» Activity:
Every line in the data below that holds "agent" should be found and copied.

» Data excerpts:
== Segment start ==
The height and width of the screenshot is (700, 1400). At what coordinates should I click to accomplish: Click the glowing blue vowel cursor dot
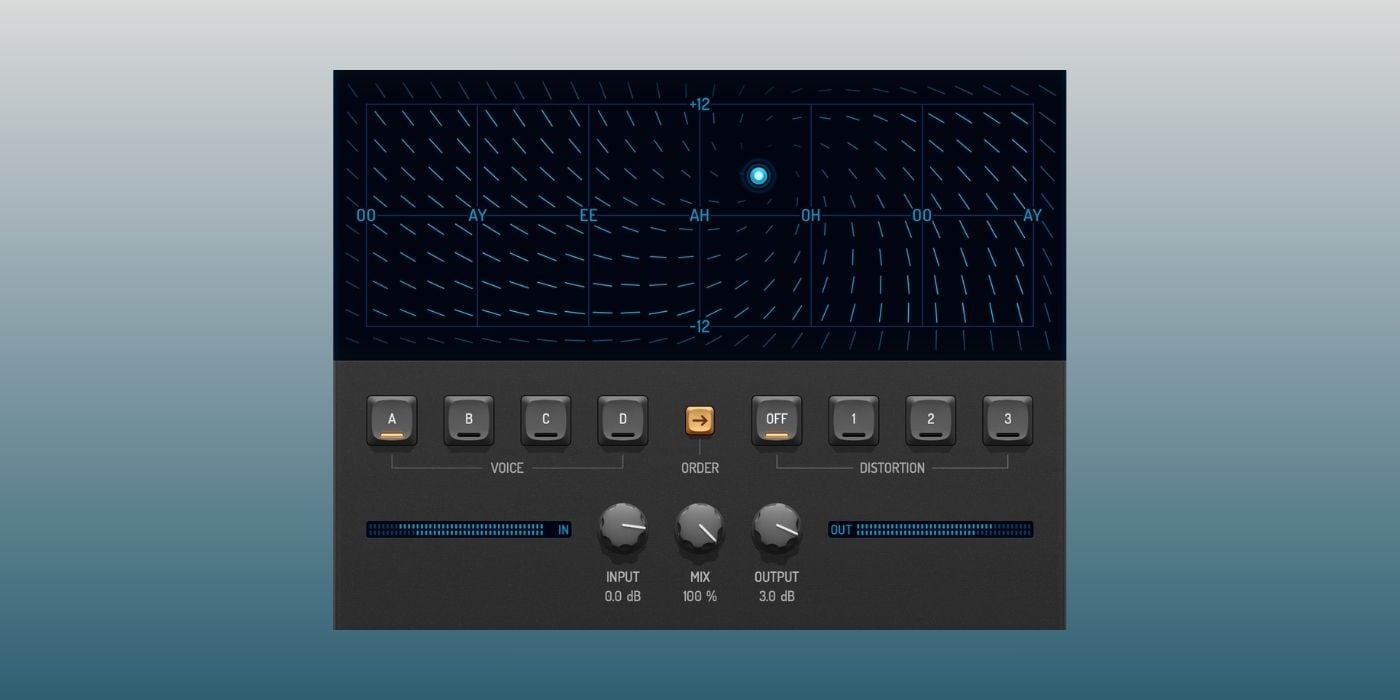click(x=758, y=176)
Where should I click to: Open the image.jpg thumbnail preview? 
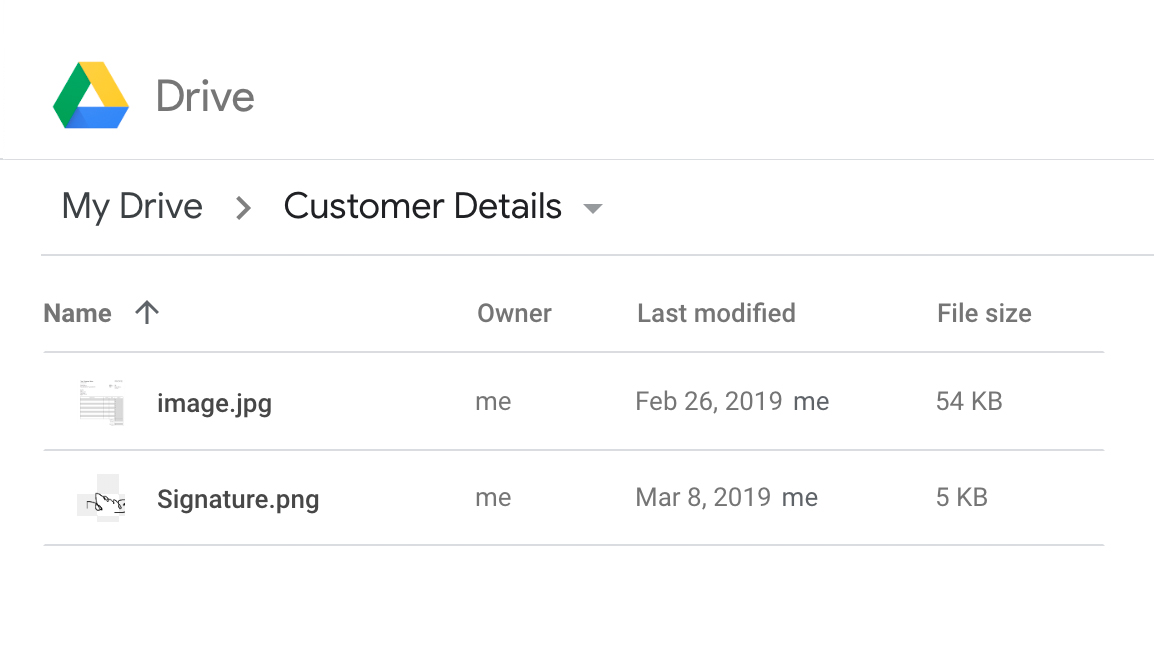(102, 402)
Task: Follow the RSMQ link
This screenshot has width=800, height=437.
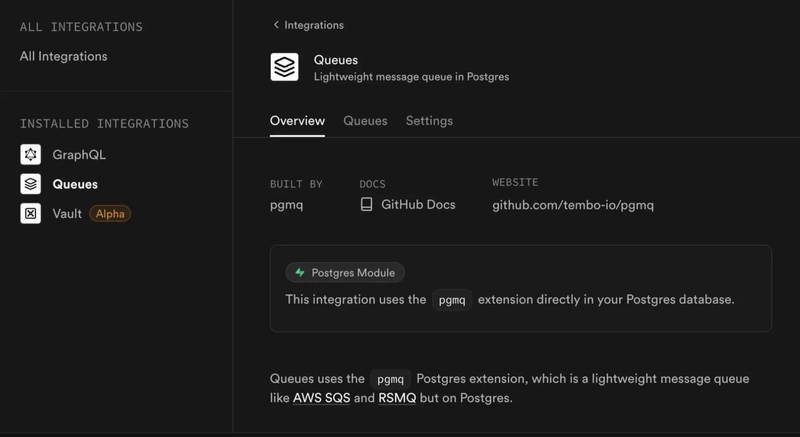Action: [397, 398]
== Segment end ==
== Segment start ==
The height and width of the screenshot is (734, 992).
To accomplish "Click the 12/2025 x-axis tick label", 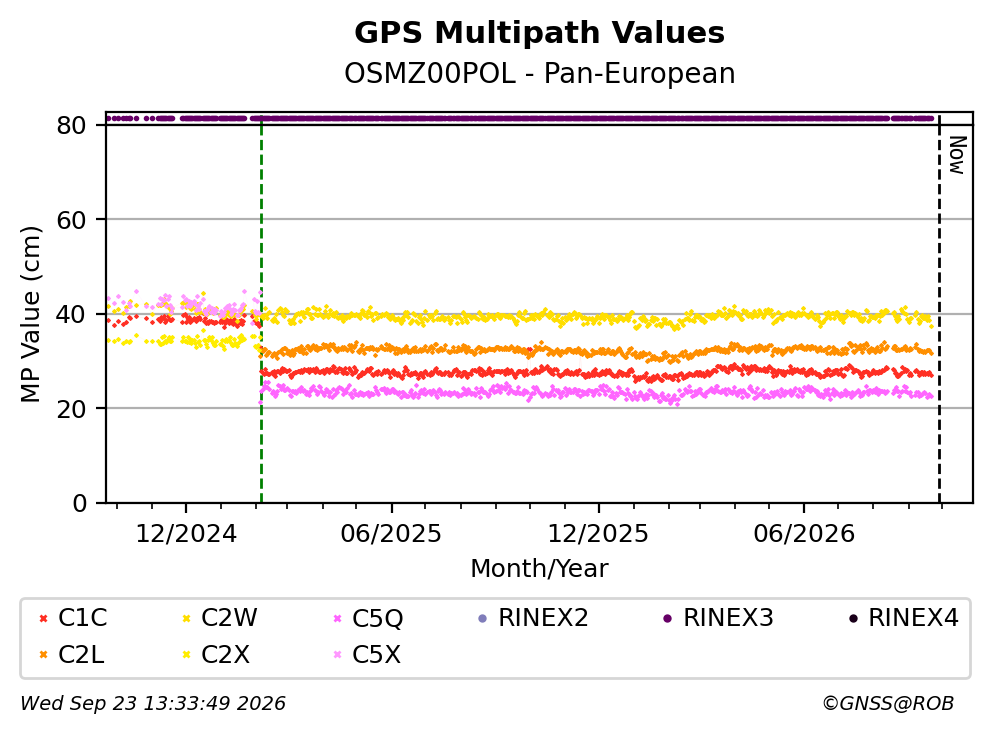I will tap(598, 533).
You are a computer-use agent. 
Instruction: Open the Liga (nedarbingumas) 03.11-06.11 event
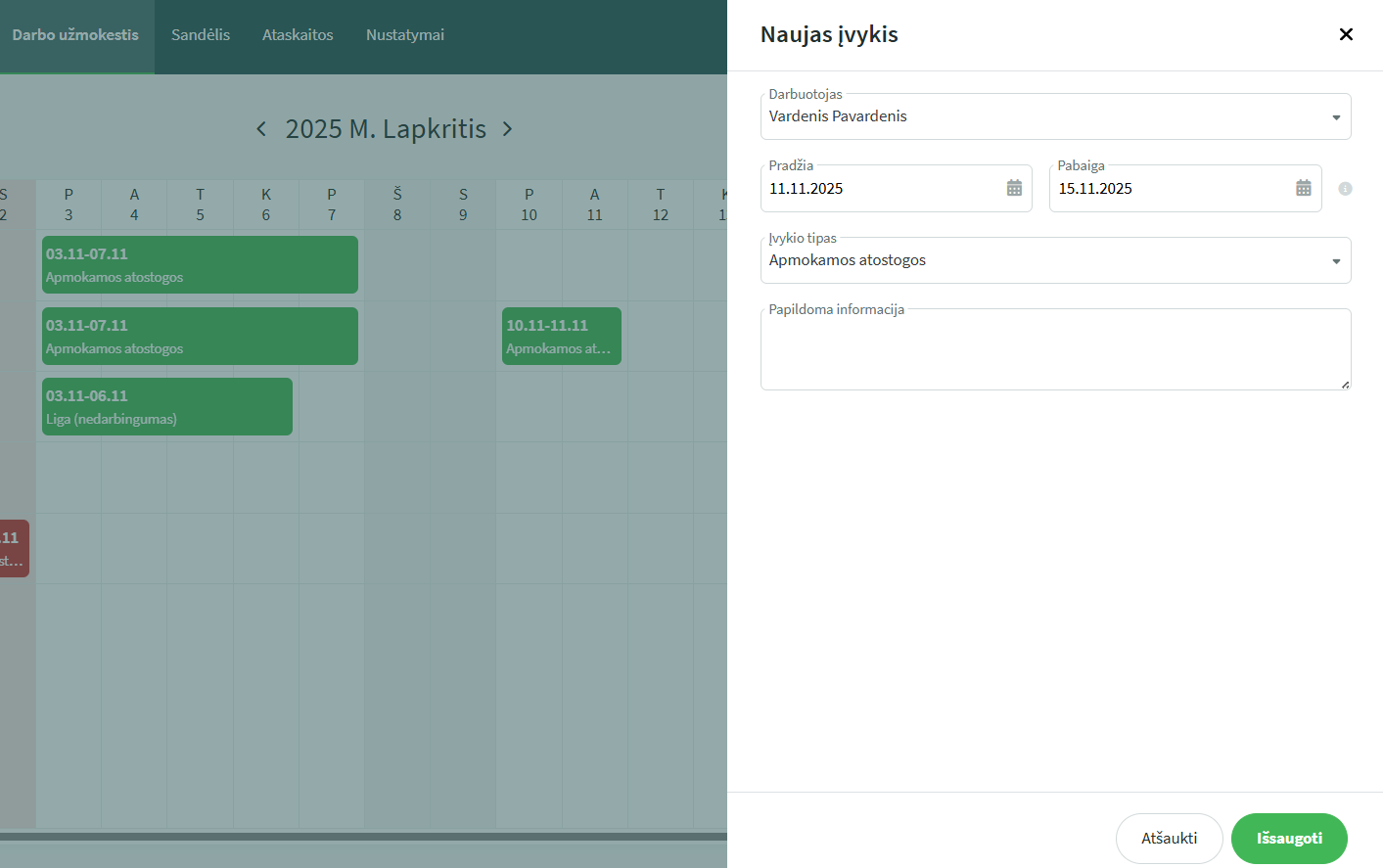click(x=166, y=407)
== Segment end ==
== Segment start ==
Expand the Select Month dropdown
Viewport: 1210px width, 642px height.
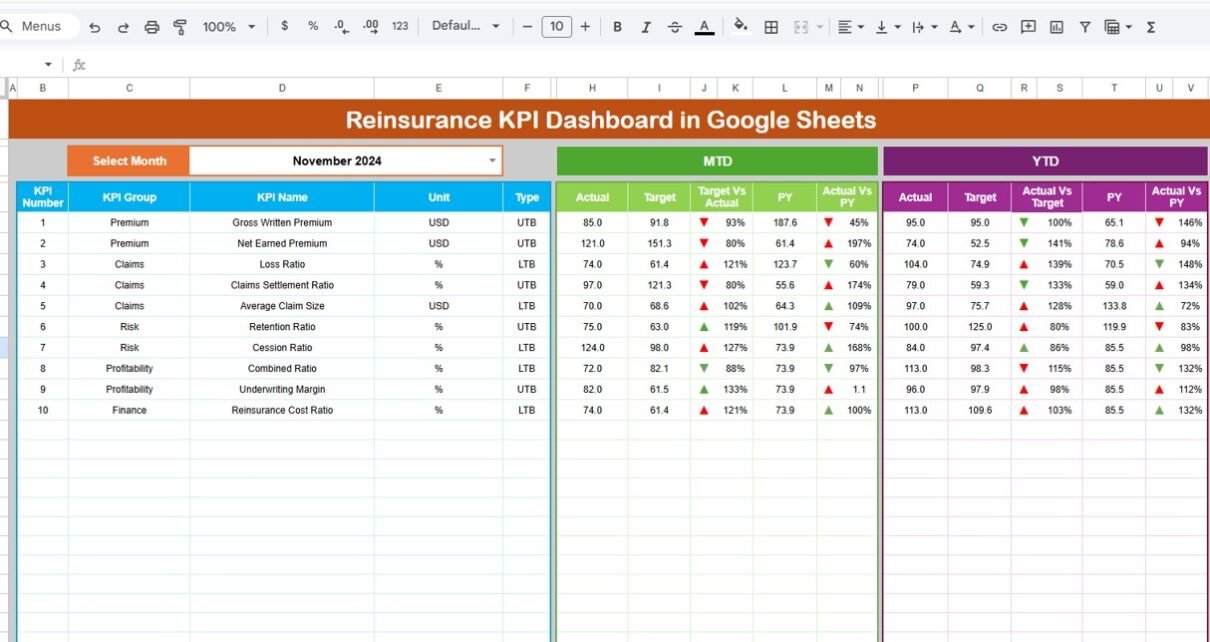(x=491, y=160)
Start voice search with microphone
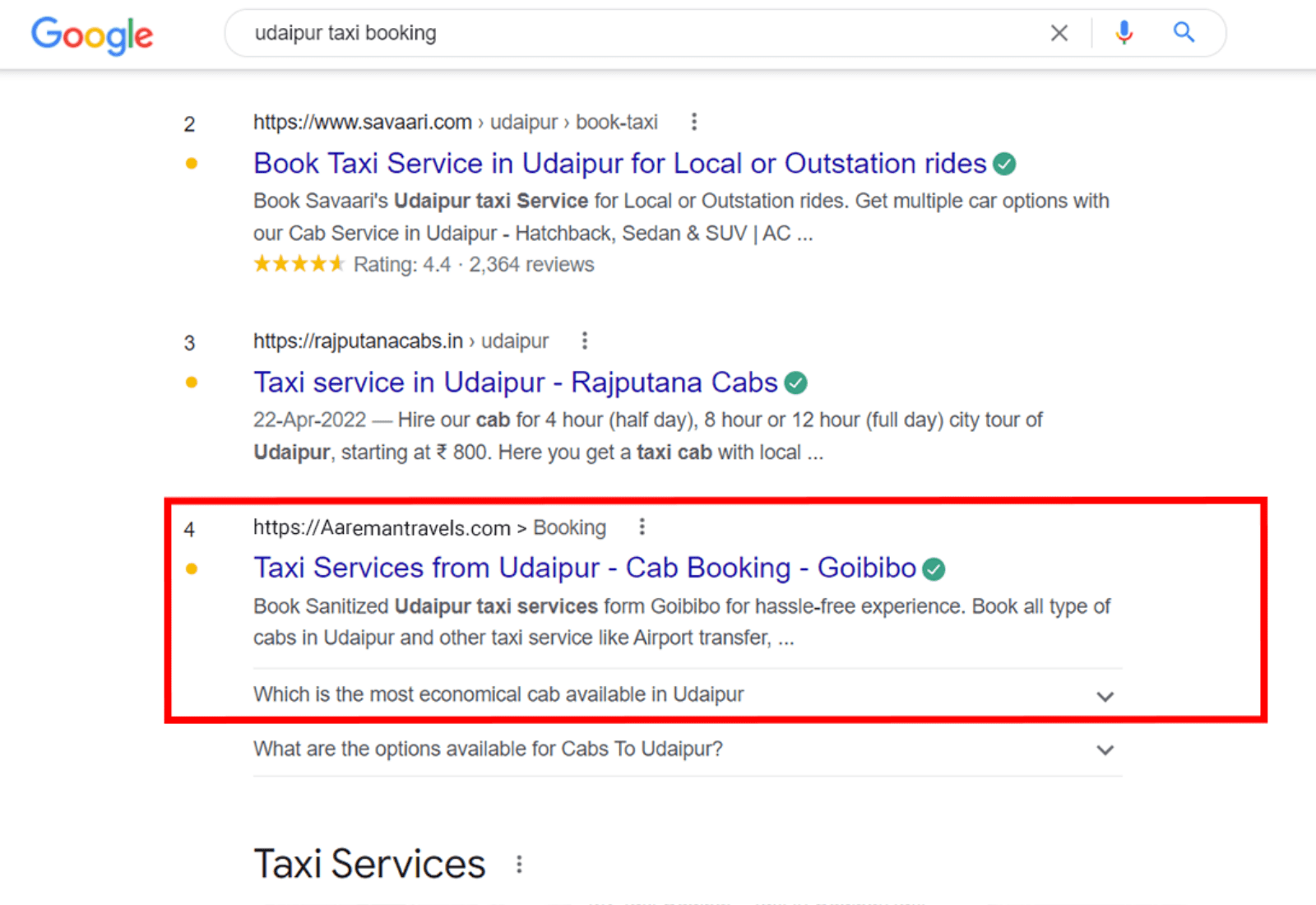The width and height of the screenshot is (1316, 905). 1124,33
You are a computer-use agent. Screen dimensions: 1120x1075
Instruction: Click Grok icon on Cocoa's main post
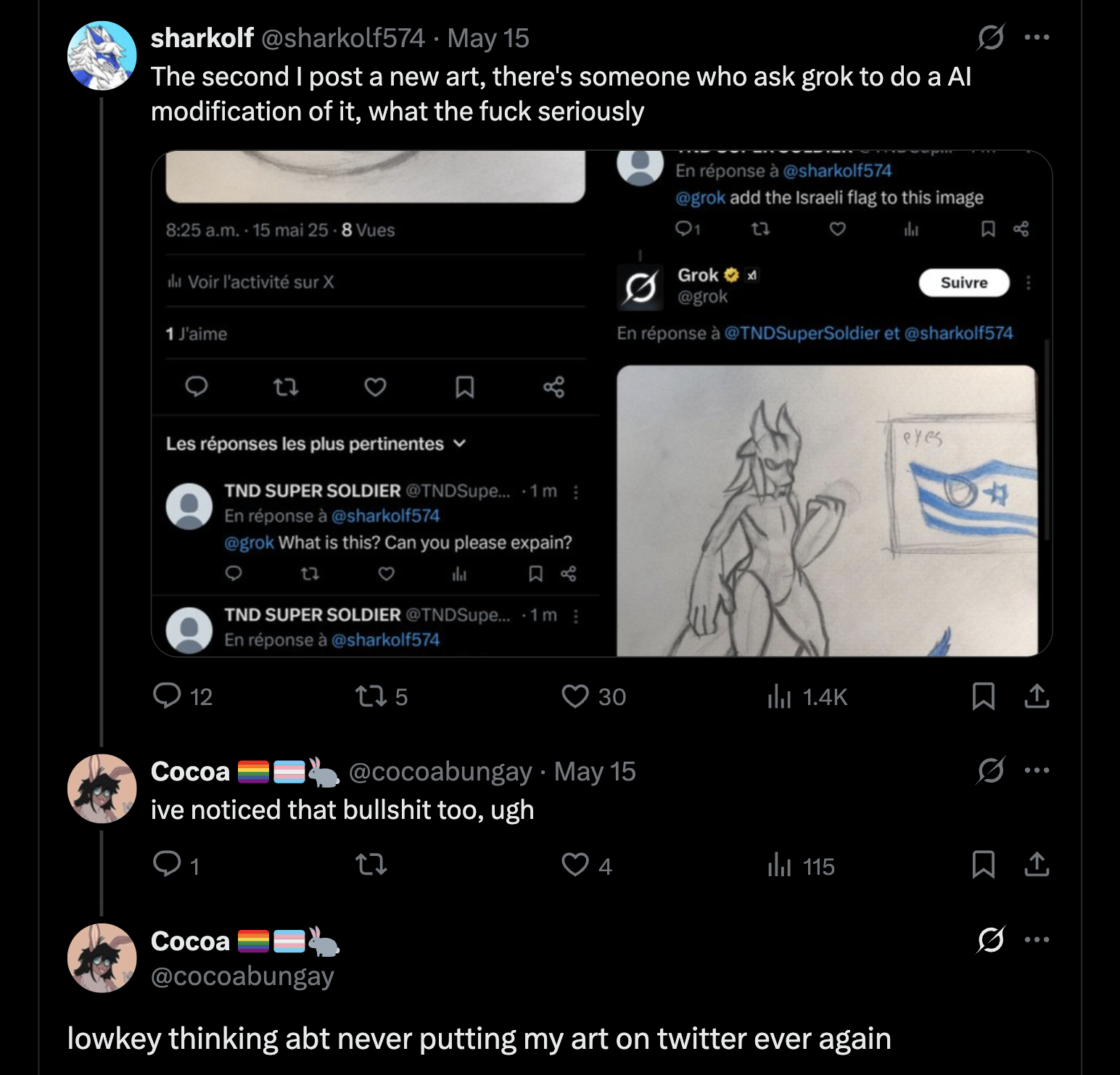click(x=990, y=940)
== Segment end ==
» Problem solution:
You are a computer-use agent. 
You are a computer-use agent. Screen dimensions: 1120x1075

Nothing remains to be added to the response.